あー、分かる、伯父さん魔法生物オタクだから話題に興味無いと専門用語だらけの会話は辛いよね。まぁ、私は好みの合致したから幸せだったんだけど。顔の。
「私記憶力あんまり良くないけど美形であるニュート伯父さんの話なら雑談でも覚えてる……」
「ここまで来ると変態の領域だよ」
「もちろんアベルの話も覚えてるよ」
「コワルスキー家って全体的にもうダメなんじゃない?」
伯父さんと叔母様譲りの美貌で冷ややかな目を向けられてもご褒美にしかならない。困った。
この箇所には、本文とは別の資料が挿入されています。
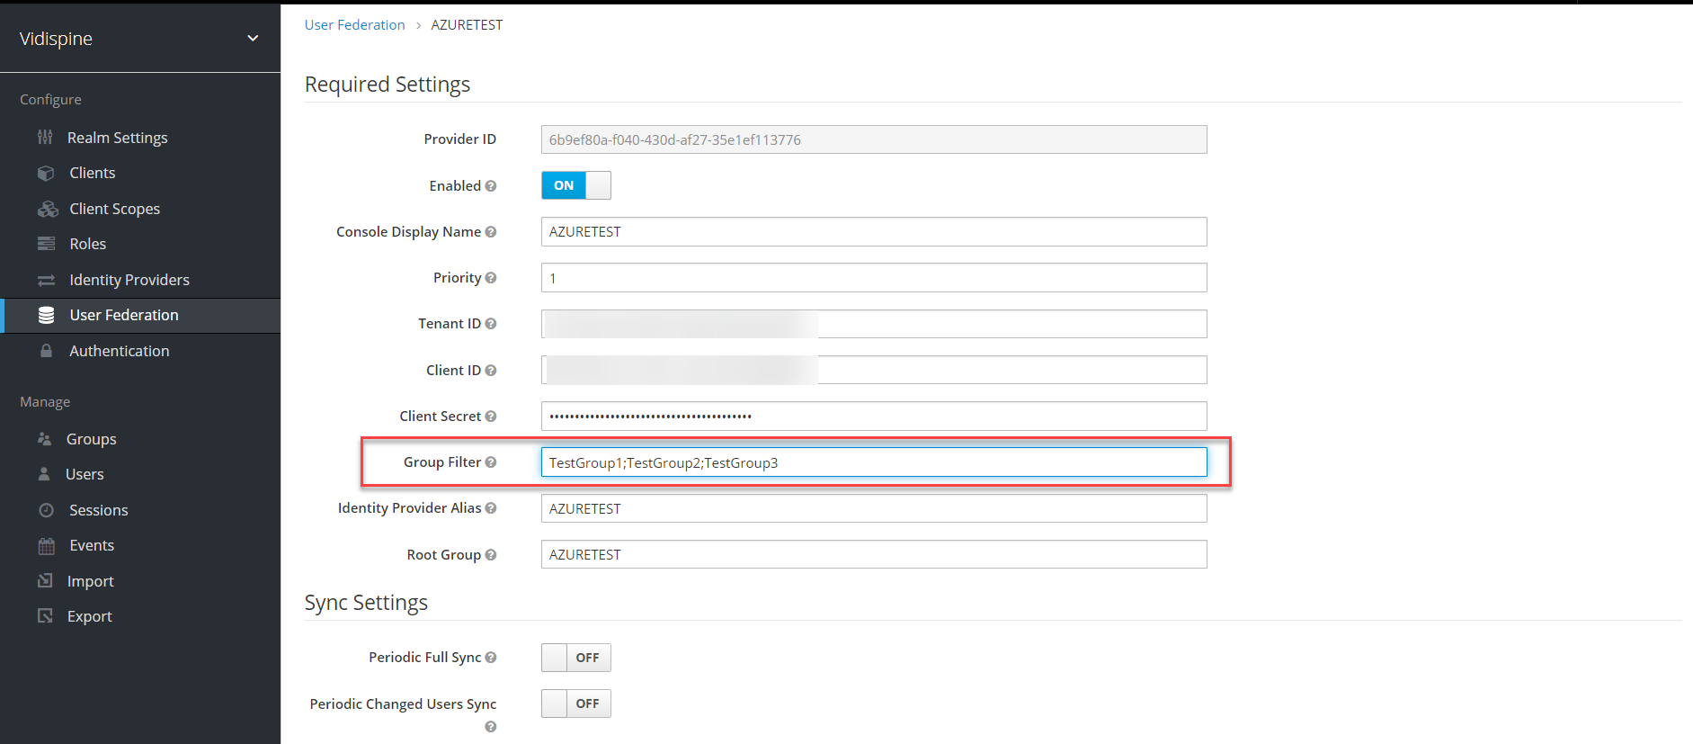Go to Users in Manage section
This screenshot has height=744, width=1693.
coord(85,474)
「──うわぁぁん! 僕の愛しのミリー! 僕も、僕も一緒に行くんだ! 僕も乗るんだ! 運命が残酷だよォ!」
ここにも困った奴がいた。
案外適当な父さんに天然の母さん、そしてこのシスコンの兄よ。コワルスキー家死んだな。
兄さんはやっぱり変だと思う。あと涙と鼻水で顔面がぐっちゃぐちゃになっててなるべく近付いて欲しくない。
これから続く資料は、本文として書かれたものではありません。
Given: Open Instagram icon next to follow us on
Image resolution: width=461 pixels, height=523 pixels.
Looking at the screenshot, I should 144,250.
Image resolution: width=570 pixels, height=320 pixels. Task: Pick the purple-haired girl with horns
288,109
「ミリィいいい! 酷いこと思わないでくれよォお! それだけミリーを愛してるんだよぉおお!」
「兄さん心読むのやめよう!?」
私もうそろそろ思春期入るんだけど母さんも兄さんも私の心読み過ぎじゃない?
隣のアベルにお前がわかりやすいだけだ、って指摘されたから精神的ダメージを受けてる。まさかアベルですら心を読んでくるとは……!
「……組み分け決まったら手紙書くね」
「ミリィい! やっぱり帰ろう! ほら帰ろう! ダメだ何ヶ月も会えないとか僕が死ぬぅう! あ゙あ゙あ゙あ゙あ゙!」
「ティナ叔母様、個性的な面々の面倒お願いしますホントに」
「えぇ、任せて」
「……」
「エミリー?どうしたんだ?」
喋らない私を不審に思ったのかアベルが首をかしげて聞いてきた。
「…………美しい人が生きているだけで奇跡を感じる。ティナ叔母様今日も奇跡をありがとう」
「俺の従弟妹がこんなにも頭おかしい」
そう言って立ち去ろうとする従兄。
うわぁ! 1人にしないで! 私も一緒に行く!
「ミリーぃいい!」
「今生の別れじゃないんだから! それじゃあ行ってきます!」
エミリー・コワルスキー。可愛いは正義、美しいは罪という世の中の神秘に気付いたが故に生きるのが楽しくてたまらない普通のアメリカ人です。……果たして、小さな頃から魔法生物を飼育している私が普通かと言われたら疑問なんだけど魔法界では普通だよね!
主人公はファンタビの2人に子供がいたら、という捏造設定です。親世代入学から始まるこの物語のテーマは『愛』、愛じゃよ愛とか言ってるユニークな校長を中心に色々ぶっ飛んでます。子世代から特にぶっ飛びます。と、思ったけど親世代でも大分ぶっ飛んでるので楽しんでください。諸君、仲良い親世代とか大好きじゃない?
混沌の恋音ワールドへようこそ。